• **Do this**: In the San Diego page extract, what is the current name of the venue formerly called the San Diego Sports Arena?

[START Page extract]

San Diego has several sports venues. Jack Murphy Field at Qualcomm Stadium hosts football and soccer games. Baseball can be seen at Petco Park and Tony Gwynn Stadium. iPayOne Center, formerly the San Diego Sports Arena, hosts hockey, arena football, and basketball, which is also hosted at Cox Arena at Aztec Bowl. Jenny Craig Pavilion at the University of San Diego hosts basketball and volleyball games. SDSU Aztecs (MWC) and the USD Toreros (WCC) are NCAA Division I teams. The UCSD Tritons (CCAA) are members of the NCAA Division II while the PLNU Sea Lions (GSAC) are members of the NAIA.

San Diego in popular culture


- San Diego is the primary setting and filming location for the 1986 movie Top Gun about the real-life TOPGUN program. At the time the movie was made, the TOPGUN program was based at the former Naval Air Station Miramar, which is currently the Marine Corps Air Station Miramar, in San Diego. The bar featured in the movie's piano scene, Kansas City BBQ, is on the corner of Kettner Boulevard and West Harbor Drive (near the Manchester Grand Hyatt hotel) and contains memorabilia from the film.
- San Diego and Los Angeles are part of the futuristic utopian megacity San Angeles in the 1993 movie Demolition Man.
- San Diego is home to the 2004 season of MTV's reality series The Real World.
- In the comic book series Aquaman, half of San Diego was plunged into the Pacific Ocean by an earthquake.
- The fictional town of Neptune, California (as portrayed in the hit television show Veronica Mars) is said to be a suburb of San Diego.
- San Diego of the 1970s is the setting for the 2004 comedy film Anchorman: The Legend of Ron Burgundy starring Will Ferrell as Ron Burgundy. The Burgundy character is partially inspired by former San Diego television news personalities.
- In Jurassic Park II, a T-Rex rampaged through the city.
- The Season Two finale of television series Quantum Leap, "M.I.A", was based around San Diego's Naval Base.
- Writer/Director Cameron Crowe attended University of San Diego. He later went "undercover" at Clairemont High School as a student to oberve the students, who were the basis for his book and screenplay Fast Times at Ridgemont High. The semi-autobiographical Almost Famous, which Crowe also wrote and directed, shows shots of San Diego and the Ocean Beach Pier, where main character William Miller grew up.

Transportation

Public mass transportation

Almost Famous San Diego has trolley (LRT), bus [http://www.sdcommute.com/Rider_Information/bus/], Coaster [http://www.gonctd.com/], and Amtrak service. However, these systems serve limited routes and schedules; the vast majority of transportation in San Diego is by private automobile.

Private motoring

San Diego includes a comprehensive collection of freeways, highways, major arterial roads, and streets that forms circles around the interior and outlying areas in the county. Almost every major freeway in the county crosses through the city, but all are important to the flow of goods and people into and out of the city. Of note is that San Diego is the only major California metropolitan area to have its freeway system completed as originally planned, except for Routes 125 and Route 56.

[END Page extract]
[START Collected data]

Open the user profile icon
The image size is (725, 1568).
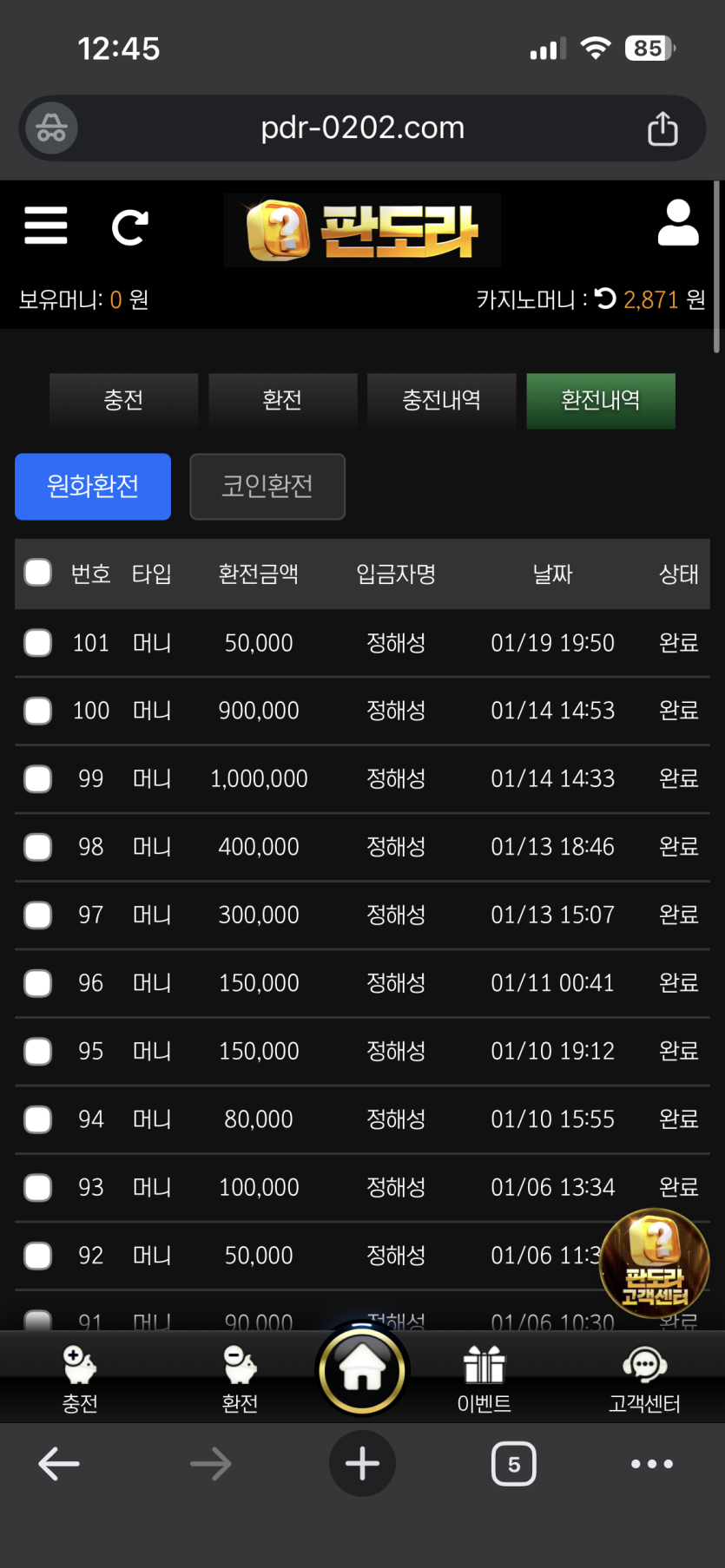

[END Collected data]

• **Answer to the task**: iPayOne Center